Bottom Line: Reasonably effective.

By Frank Scheck

Palm Pictures

NEW YORK -- The latest in what apparently has become a minitrend of documentaries about musicians suffering from mental illness (Brian Wilson, Daniel Johnston), "You're Gonna Miss Me" chronicles the troubled life and career of Roky Erickson. The frontman for the highly influential psychedelic rock group the 13th Floor Elevators, Erickson has spent the past few decades in a downward spiral of drug addiction, incarceration and mental illness, including a long stint at an institution in which he was subjected to crippling electric-shock treatments.
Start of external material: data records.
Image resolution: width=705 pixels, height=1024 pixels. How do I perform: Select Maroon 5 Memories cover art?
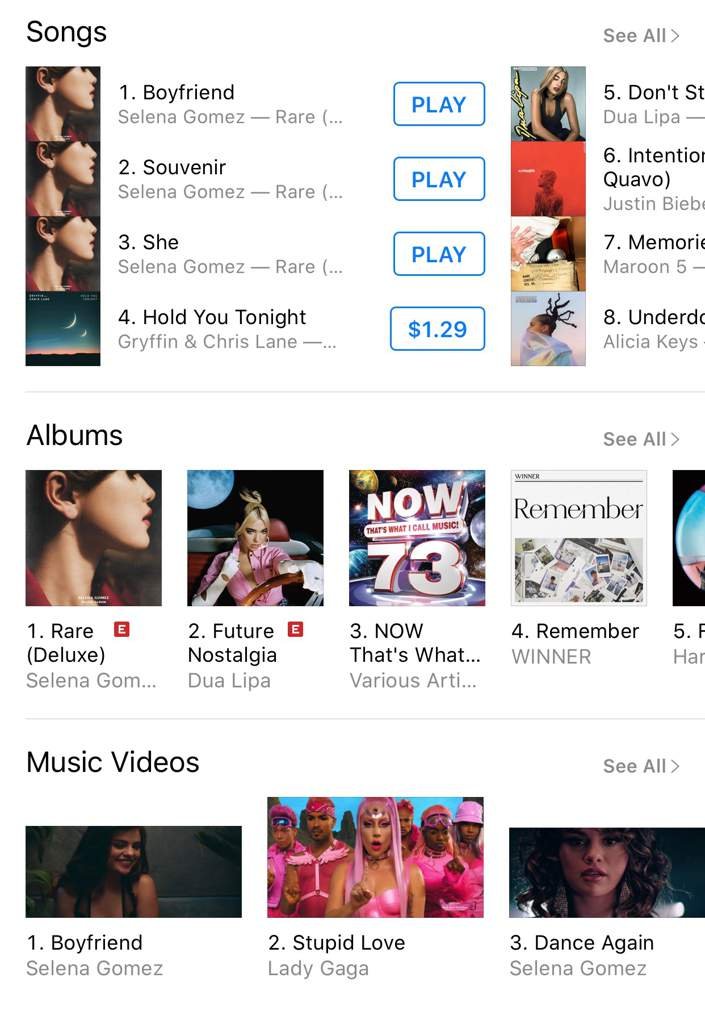coord(548,254)
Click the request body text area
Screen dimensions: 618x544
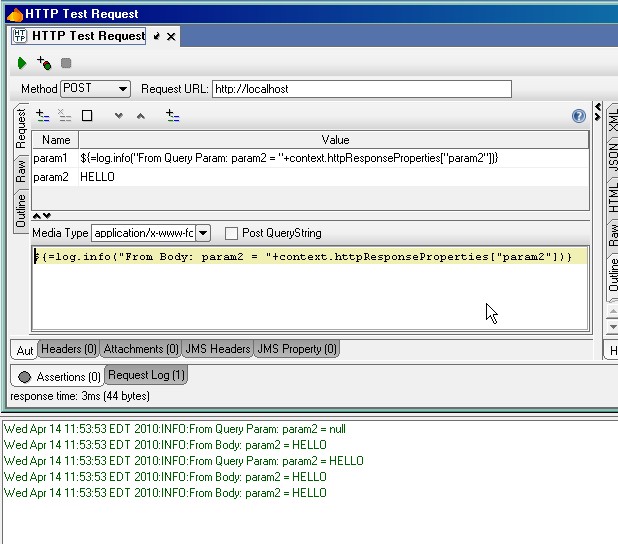[x=310, y=295]
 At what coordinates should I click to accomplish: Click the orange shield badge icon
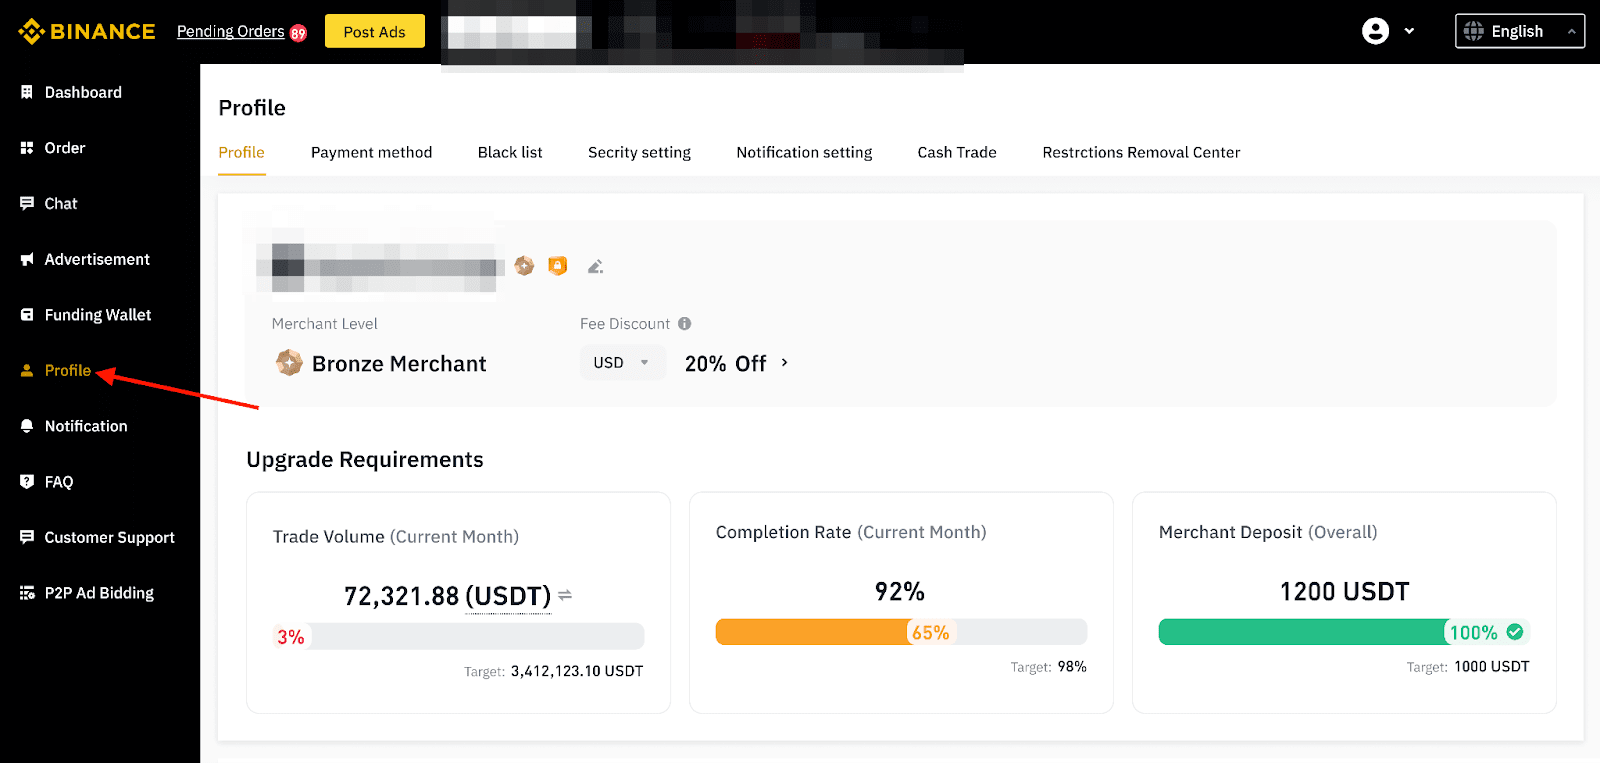[558, 266]
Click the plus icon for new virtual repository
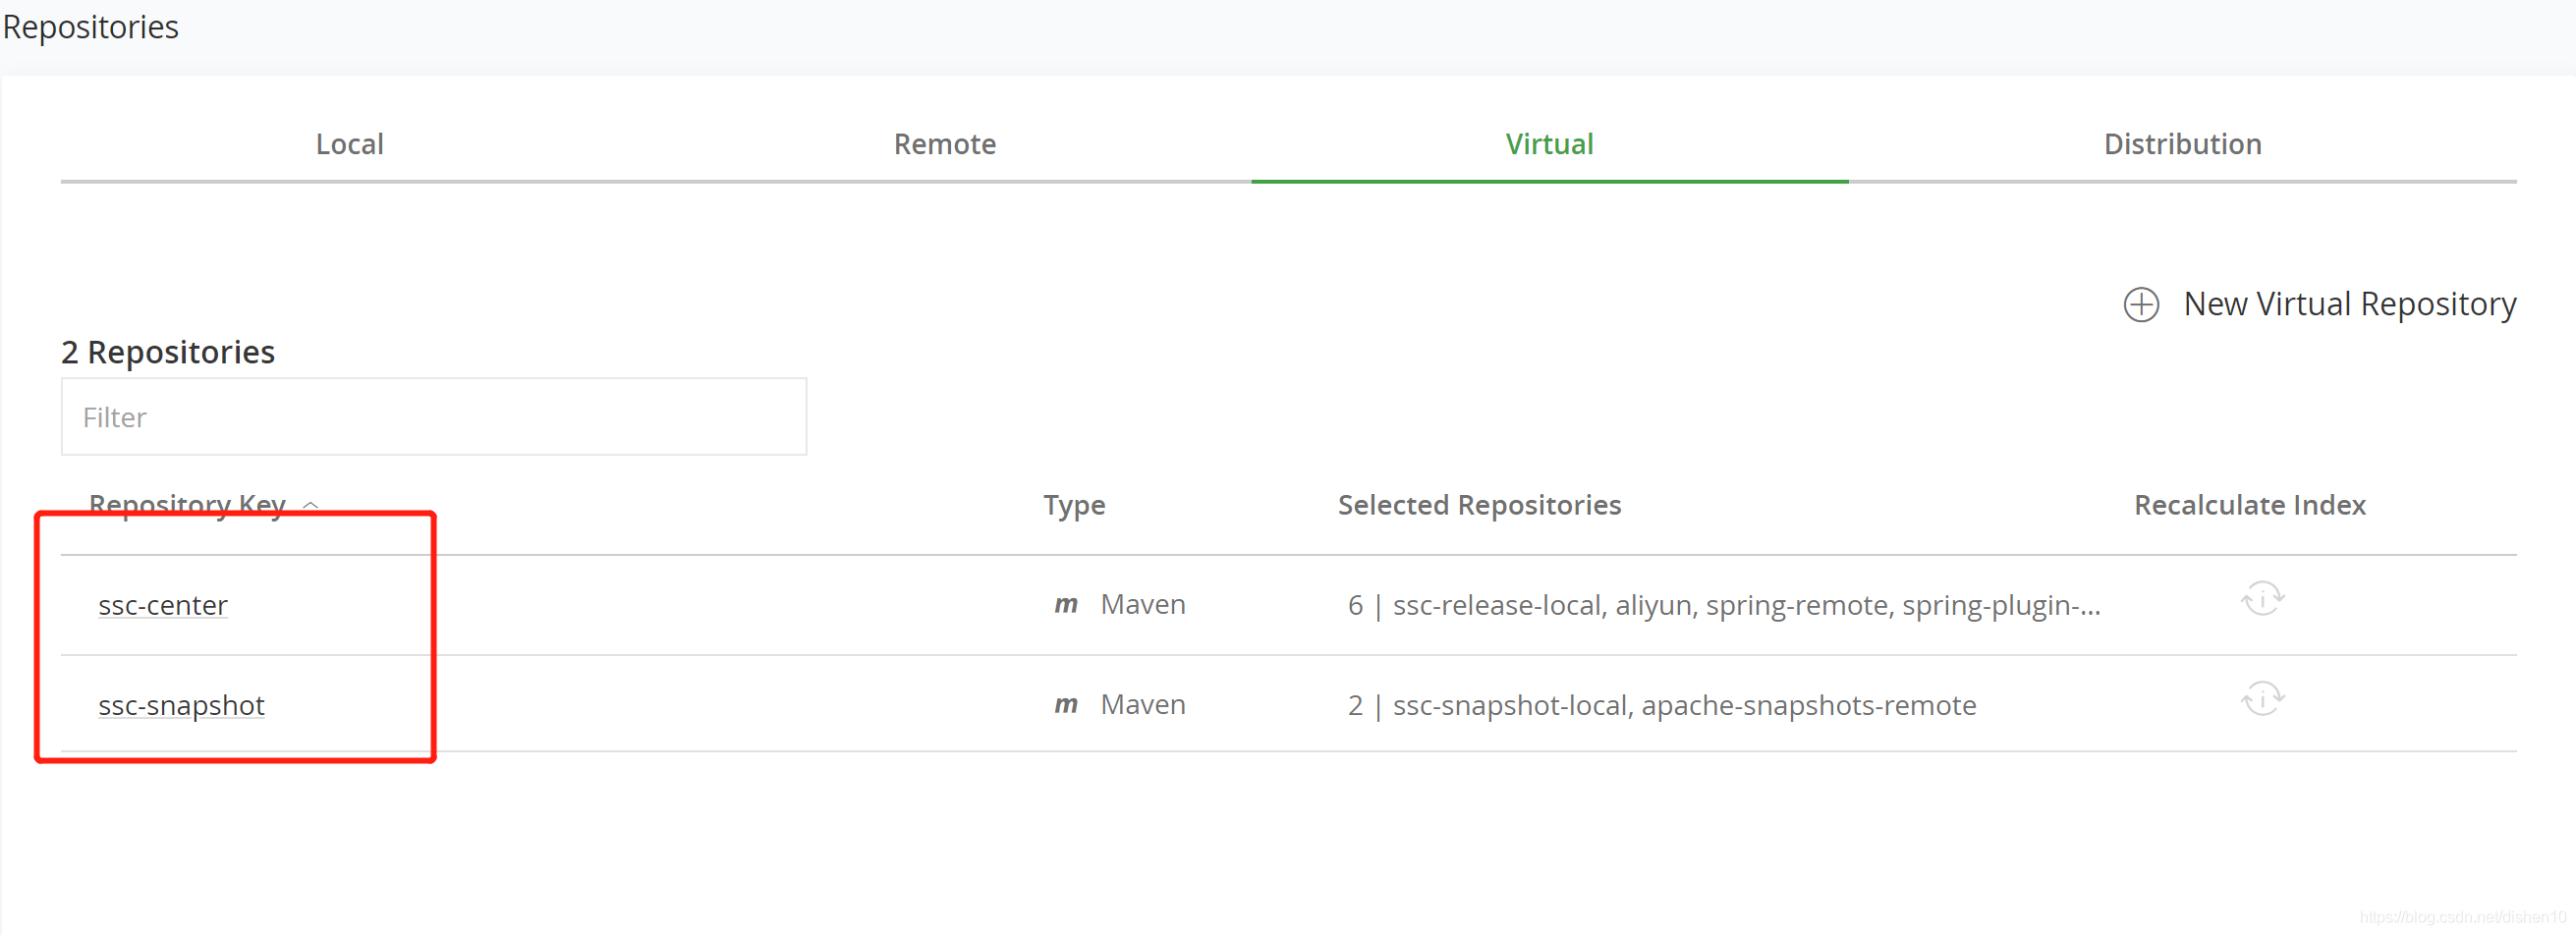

Filmmaker Keven McAlester chronicles the story in reasonably effective fashion, even if there's an occasional slapdash quality to this effort that reduces its overall impact. It doesn't help matters that its subject, who has recently resumed performing, is not quite a singular musical genius on the order of Johnston.

This story, however, does boast a galvanizing familial drama, pitting Erickson's mother -- who for years refused him medical treatment (not, as the film makes clear, without some good reasons) in favor of a religious approach -- against his younger brother, who gained custody over him a few years ago.

There's an undeniable fascination to watching the extensive footage of Erickson, whose yowling, manic vocals on display in the extensive archival performance footage contrasts dramatically with scenes of him in more recent times, ambling about in a bathrobe while clutching a Mr. Potato Head.